Here, we have documented nine insect species that are used as food as well as therapeutic agent for the treatment of cough, mouth ulcers and jaundice, and strengthen the body and many more. Modes of preparation by the villagers for consumption of insects were simply frying, roasting or cooking the insect by adding little water and cooking it until the water gets evaporated, while for therapeutic purposes, mostly people consume the soup or decoction of the insects. The information obtained on therapeutic use of edible insects was from few elderly of the villages. Even if the elderly and middle-age people are still consuming insects as food and medicine, its practices as therapeutic are reduced among the younger generation. The main factors of reduction in such practices may be because of not transferring the traditional knowledge to the next generation, a change in the food habits, changes in the land use system, deforestation and involvement of the locals in other income-generating activities for their livelihoods. On the other hand, one of the main factors is improper road communication that hinders visiting the remote area of the region and transfer of knowledge from one village to another village.
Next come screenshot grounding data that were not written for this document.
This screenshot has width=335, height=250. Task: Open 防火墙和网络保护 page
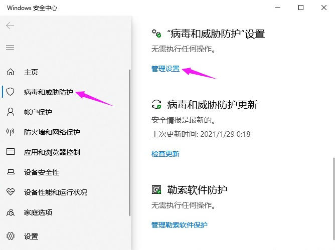coord(52,132)
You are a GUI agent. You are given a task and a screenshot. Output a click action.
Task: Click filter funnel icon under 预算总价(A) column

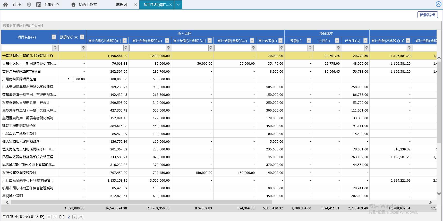coord(83,48)
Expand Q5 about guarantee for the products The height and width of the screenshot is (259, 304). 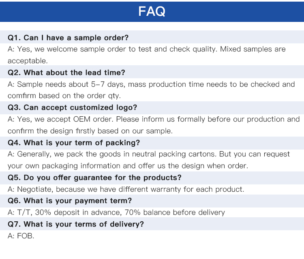click(94, 178)
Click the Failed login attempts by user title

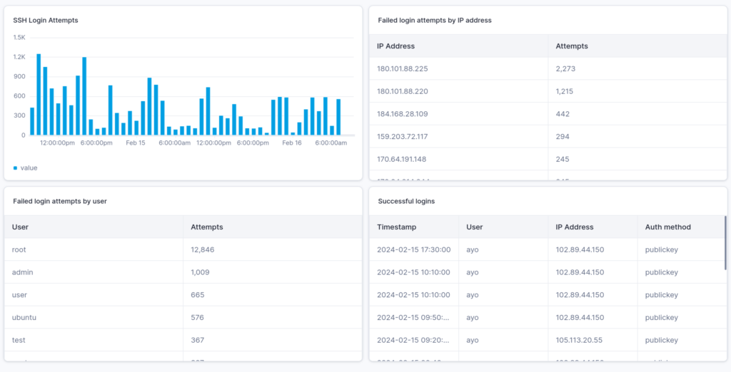point(60,202)
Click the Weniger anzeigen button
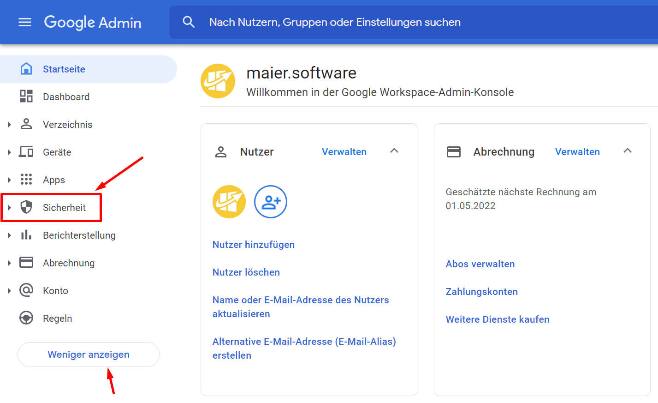 tap(89, 355)
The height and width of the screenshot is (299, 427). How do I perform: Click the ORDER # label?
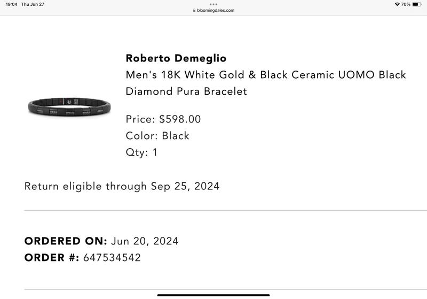point(52,257)
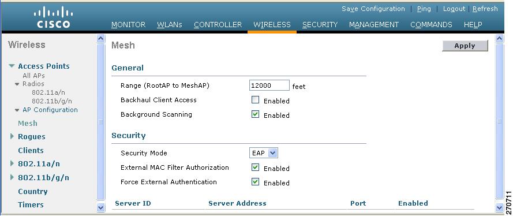Click sidebar scrollbar up arrow
The image size is (513, 216).
point(101,39)

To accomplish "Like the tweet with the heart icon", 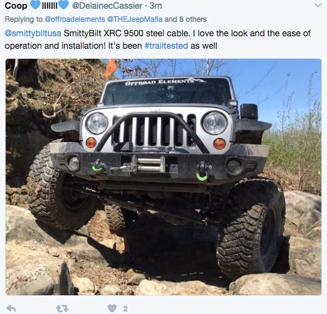I will click(x=112, y=308).
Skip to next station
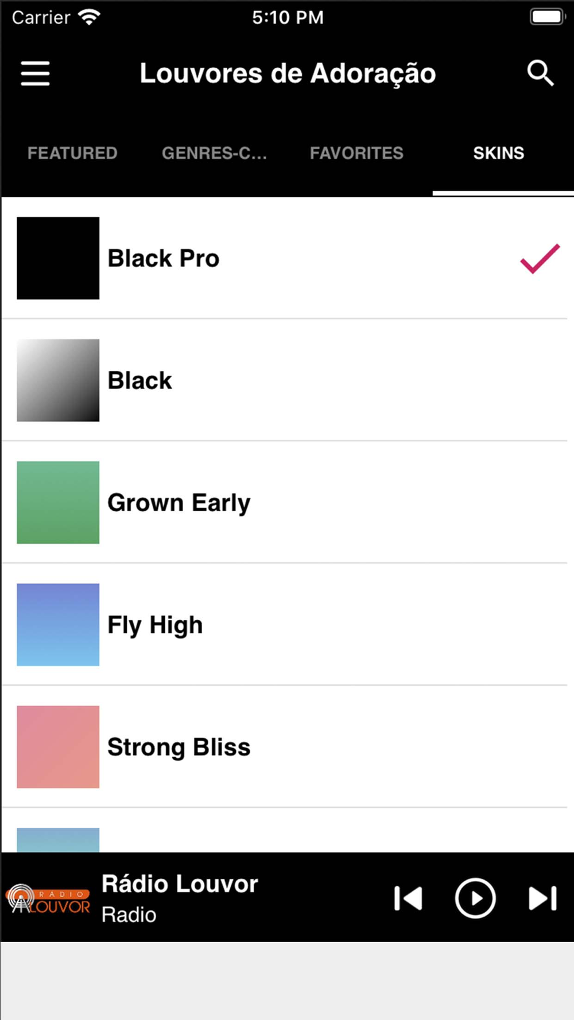Viewport: 574px width, 1020px height. [x=542, y=898]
These days, most of the people are aware of insect’s benefits as food and nutrition beside ecological benefits and from its drawback as a pest in agriculture and forest sector. The interested or concerned insect species can be reared for mass production instead of over harvesting from its natural habitat. Therefore, it can generate income by exporting it in different foods and feed industries and in pharmaceutical industries by identifying the pharmacological compounds, which will help in modern medicine. Further, scientific validation of such species is necessary for the production of certified goods. In order to carry out such activities, positive awareness among the society needs to be spread. Such activities can be conducted by different groups of government and non-government agencies by conducting capacity building, workshop, etc.; importantly, such knowledge has to be educated to the younger generation, so that more research in this area can be explored and using modern educational system and technique, insect’s base product can be manufactured, which will help in income generation for the locals.

It seems that this practice is fading and needs to be recorded for conservation. Moreover, explore on entomo-therapy practice, especially in Manipur, is limited and needs to focus on the primary documentation from the diverse communities of the region. Additionally, exchange of traditional knowledge through documentation will help in spreading valuable awareness among different communities, likewise among different regions of the country.